Though the relationship has soured, no one predicts a breakup.
The U.S. provides crucial intelligence to Saudi Arabia in neighboring Yemen, where Saudi airstrikes and ground forces are supporting the ousted government against Iran-backed Houthi rebels.
The Saudis have also joined the U.S. in assisting some of the Syrian militias arrayed against Assad and in getting them to peace talks in Geneva.
On Thursday, Obama will take part in a summit in Riyadh with the other gulf nations. Aides said he will press the gulf states to take a greater role in efforts to defeat Islamic State.
"We think these fights are best fought by local partners," said Rob Malley, a senior director on the National Security Council for the Middle East. "There is sometimes room for external forces, but it has to be done in a smart way."

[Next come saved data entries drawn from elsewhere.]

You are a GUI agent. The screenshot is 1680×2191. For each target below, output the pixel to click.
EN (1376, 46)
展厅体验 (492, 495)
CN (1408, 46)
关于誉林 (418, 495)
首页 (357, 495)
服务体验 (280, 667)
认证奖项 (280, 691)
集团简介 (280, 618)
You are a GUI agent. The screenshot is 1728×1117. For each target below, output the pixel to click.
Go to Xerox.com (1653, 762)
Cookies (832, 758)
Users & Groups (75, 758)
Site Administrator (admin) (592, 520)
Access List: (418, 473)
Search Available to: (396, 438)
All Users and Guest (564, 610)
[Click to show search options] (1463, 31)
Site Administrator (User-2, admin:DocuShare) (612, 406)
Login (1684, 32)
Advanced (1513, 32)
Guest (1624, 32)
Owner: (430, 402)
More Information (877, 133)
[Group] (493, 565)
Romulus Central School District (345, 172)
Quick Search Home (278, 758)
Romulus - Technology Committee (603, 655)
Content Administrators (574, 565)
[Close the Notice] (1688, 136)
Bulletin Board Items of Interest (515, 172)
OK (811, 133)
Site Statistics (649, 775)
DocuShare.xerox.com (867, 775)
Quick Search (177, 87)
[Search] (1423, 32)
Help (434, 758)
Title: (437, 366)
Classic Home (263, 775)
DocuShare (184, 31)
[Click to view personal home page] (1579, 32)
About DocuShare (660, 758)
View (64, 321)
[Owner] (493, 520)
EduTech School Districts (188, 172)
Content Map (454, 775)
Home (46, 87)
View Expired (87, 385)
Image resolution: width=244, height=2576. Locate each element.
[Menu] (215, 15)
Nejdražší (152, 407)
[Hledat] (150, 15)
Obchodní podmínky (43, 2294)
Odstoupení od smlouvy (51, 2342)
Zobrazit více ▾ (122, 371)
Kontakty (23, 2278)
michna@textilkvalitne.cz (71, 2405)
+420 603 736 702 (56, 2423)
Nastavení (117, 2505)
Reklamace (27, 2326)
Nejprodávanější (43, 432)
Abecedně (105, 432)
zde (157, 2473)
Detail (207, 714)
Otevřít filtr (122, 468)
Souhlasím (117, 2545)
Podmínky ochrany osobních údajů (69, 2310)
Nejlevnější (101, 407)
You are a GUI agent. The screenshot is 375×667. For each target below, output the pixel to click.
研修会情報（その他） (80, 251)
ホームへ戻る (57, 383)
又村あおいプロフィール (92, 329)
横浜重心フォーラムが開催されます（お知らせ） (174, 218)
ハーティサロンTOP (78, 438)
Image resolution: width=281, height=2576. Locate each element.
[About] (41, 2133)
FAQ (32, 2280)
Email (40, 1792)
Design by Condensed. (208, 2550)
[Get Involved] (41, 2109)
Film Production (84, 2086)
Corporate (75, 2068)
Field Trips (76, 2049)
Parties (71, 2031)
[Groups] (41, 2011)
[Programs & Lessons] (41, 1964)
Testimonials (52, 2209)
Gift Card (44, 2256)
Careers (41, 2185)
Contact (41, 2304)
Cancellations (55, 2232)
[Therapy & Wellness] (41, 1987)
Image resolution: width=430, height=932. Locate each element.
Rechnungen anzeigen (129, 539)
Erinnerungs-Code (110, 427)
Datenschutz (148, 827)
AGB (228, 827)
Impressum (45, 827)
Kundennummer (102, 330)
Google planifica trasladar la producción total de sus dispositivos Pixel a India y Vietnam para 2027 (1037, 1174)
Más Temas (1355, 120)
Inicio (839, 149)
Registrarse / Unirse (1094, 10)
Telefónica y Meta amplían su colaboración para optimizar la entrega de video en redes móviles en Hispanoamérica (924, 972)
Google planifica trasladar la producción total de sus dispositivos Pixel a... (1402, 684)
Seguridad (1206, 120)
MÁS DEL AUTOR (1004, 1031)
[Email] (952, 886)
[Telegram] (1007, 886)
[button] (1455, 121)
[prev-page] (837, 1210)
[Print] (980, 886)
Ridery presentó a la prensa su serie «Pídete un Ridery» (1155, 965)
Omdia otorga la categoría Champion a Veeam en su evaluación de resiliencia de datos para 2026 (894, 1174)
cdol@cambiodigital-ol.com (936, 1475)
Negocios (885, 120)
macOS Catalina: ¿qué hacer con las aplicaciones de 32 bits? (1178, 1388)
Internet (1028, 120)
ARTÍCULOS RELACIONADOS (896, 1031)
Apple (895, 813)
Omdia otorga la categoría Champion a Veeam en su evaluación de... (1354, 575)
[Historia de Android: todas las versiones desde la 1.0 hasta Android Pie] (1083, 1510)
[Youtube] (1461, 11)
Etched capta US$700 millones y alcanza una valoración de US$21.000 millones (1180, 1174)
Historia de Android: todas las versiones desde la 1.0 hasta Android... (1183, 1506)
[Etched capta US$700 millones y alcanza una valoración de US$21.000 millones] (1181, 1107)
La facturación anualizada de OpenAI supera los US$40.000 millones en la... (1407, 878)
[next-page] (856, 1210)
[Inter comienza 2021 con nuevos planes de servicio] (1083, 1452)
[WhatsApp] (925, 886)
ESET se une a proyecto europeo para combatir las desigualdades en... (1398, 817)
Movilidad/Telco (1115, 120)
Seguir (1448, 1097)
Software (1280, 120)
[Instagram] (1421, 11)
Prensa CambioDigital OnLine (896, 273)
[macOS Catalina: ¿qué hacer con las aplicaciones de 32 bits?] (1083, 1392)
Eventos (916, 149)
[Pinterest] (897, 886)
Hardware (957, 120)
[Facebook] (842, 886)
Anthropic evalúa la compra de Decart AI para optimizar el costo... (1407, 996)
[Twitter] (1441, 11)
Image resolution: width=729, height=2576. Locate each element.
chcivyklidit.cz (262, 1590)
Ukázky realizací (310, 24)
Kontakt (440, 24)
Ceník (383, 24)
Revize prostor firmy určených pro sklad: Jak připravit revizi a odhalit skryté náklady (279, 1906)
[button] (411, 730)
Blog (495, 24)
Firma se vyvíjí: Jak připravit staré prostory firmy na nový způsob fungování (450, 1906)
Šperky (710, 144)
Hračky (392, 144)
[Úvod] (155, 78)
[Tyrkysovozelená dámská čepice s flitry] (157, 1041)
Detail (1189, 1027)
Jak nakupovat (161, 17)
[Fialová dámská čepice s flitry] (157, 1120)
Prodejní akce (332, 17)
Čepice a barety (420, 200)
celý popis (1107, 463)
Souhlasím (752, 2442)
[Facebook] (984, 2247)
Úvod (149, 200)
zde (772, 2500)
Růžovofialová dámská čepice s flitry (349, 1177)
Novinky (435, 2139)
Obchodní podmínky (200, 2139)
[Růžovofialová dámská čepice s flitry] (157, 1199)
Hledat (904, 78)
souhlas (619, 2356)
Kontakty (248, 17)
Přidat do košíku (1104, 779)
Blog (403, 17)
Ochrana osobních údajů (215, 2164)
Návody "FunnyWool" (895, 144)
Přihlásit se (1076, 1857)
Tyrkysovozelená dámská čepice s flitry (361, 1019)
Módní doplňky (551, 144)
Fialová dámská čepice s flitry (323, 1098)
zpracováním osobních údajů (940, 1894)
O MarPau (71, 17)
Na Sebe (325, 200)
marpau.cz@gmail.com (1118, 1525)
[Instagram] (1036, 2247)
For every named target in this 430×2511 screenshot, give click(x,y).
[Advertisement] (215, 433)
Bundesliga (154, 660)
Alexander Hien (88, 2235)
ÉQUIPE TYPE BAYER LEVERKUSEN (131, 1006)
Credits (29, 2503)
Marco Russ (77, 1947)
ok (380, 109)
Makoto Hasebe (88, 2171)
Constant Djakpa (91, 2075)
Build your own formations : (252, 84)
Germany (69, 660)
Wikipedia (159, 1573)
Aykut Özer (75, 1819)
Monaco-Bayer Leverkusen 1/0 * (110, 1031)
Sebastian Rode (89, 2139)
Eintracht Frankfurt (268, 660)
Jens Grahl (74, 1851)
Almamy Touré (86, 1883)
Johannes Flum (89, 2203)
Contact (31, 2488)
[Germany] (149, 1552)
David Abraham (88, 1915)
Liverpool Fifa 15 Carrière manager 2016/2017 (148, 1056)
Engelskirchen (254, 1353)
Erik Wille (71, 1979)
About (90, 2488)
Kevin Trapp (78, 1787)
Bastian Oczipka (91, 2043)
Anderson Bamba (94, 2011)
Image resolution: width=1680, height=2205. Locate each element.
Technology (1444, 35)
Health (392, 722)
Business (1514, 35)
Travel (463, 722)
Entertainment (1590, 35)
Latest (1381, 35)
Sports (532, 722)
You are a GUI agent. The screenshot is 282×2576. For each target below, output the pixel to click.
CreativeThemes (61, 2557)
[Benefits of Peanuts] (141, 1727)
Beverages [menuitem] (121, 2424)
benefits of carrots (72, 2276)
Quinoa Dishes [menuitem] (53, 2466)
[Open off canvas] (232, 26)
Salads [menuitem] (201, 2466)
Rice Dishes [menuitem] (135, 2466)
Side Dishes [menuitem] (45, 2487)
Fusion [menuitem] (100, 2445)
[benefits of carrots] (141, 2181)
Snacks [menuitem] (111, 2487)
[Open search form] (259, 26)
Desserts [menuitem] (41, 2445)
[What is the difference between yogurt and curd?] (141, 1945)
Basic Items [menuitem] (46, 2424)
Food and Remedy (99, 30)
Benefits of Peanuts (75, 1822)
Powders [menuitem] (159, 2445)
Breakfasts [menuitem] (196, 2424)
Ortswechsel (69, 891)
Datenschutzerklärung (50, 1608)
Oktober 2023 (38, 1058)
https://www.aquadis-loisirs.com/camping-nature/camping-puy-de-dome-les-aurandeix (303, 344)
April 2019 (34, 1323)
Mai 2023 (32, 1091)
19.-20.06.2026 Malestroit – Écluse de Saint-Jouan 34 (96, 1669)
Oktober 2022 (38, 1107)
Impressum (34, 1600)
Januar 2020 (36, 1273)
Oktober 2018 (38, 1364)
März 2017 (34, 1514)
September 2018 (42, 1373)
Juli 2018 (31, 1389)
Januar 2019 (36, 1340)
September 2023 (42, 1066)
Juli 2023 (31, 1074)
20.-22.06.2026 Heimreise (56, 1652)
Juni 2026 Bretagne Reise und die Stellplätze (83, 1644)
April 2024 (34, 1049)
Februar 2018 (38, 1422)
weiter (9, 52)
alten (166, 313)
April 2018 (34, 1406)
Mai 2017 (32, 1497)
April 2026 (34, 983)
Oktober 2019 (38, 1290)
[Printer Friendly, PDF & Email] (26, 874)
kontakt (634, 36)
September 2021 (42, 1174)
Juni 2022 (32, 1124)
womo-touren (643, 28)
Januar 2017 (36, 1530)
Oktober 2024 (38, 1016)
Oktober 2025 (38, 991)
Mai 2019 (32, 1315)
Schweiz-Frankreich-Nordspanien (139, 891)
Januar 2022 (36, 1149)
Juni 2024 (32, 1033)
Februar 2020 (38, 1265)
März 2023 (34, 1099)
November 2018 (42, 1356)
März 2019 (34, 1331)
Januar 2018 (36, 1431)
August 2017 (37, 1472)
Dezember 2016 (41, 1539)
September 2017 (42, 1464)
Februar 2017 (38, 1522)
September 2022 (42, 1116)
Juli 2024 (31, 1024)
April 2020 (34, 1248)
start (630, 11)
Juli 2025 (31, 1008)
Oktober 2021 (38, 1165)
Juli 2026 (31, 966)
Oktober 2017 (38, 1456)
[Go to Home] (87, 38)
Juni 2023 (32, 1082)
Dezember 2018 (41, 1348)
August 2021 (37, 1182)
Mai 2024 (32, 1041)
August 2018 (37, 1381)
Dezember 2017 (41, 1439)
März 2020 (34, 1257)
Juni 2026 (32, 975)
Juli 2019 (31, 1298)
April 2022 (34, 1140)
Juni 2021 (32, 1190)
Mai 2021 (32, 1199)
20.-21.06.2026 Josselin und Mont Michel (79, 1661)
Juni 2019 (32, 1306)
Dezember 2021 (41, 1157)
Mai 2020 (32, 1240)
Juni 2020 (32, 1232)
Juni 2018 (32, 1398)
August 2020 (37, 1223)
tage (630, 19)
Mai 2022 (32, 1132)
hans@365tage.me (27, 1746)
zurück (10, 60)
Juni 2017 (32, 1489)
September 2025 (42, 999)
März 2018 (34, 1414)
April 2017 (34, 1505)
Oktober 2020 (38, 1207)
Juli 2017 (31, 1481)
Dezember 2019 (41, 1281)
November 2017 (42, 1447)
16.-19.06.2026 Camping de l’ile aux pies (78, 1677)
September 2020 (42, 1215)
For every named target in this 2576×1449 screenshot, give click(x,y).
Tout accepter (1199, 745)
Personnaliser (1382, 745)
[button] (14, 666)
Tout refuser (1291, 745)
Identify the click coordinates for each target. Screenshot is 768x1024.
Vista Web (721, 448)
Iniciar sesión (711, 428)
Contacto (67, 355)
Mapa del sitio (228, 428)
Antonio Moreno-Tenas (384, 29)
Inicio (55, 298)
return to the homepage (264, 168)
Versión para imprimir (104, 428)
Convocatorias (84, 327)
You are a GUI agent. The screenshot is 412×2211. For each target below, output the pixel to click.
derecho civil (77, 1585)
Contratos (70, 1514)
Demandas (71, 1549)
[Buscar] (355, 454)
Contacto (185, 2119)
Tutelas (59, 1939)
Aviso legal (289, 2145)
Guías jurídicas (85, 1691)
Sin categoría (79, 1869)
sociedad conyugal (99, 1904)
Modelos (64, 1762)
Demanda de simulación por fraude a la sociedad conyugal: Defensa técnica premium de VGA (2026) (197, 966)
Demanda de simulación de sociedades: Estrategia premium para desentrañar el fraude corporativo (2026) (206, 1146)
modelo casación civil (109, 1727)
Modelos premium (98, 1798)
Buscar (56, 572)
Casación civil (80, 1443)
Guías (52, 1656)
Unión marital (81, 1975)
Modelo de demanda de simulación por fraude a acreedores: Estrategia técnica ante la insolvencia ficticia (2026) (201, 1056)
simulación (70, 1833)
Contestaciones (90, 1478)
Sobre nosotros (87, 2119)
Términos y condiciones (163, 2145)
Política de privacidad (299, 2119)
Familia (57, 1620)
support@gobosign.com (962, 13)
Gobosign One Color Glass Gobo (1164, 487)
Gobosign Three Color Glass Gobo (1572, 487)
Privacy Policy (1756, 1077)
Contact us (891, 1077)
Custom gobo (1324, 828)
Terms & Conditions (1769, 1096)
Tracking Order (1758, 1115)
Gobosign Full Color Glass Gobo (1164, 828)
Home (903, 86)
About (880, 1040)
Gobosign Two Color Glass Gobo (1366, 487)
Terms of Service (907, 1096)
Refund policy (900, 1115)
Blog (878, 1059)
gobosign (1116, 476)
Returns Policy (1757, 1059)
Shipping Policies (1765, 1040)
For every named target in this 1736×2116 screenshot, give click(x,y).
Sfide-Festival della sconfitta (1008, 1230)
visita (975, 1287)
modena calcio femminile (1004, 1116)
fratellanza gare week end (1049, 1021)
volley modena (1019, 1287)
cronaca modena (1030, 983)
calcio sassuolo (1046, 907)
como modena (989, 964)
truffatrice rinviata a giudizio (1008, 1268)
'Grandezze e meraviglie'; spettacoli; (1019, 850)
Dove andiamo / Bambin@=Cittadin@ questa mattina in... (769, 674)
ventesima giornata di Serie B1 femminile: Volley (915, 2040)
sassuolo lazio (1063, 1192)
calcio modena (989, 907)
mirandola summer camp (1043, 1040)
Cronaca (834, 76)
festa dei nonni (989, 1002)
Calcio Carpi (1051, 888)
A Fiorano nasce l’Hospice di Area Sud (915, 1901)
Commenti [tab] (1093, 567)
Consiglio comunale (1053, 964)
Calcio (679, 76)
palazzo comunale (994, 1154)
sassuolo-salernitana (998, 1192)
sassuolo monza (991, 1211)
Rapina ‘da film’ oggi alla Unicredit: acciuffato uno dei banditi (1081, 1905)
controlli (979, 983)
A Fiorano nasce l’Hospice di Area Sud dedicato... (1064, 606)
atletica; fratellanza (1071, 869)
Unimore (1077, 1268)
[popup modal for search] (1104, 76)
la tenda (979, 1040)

Malley said the administration also will work with Arab partners to look at de-escalating regional conflicts, not only in Syria but also in Yemen.
"The fight in Yemen has distracted from the crucial fight against [Islamic State] and against Al Qaeda," he said.
Analysts say the Saudis' loss of trust in the U.S. government is deep and perhaps permanent.
"There is a real crisis of confidence, and no amount of summitry is going to change that," said David Weinberg, a senior fellow at the Foundation for Defense of Democracies who specializes in the gulf region.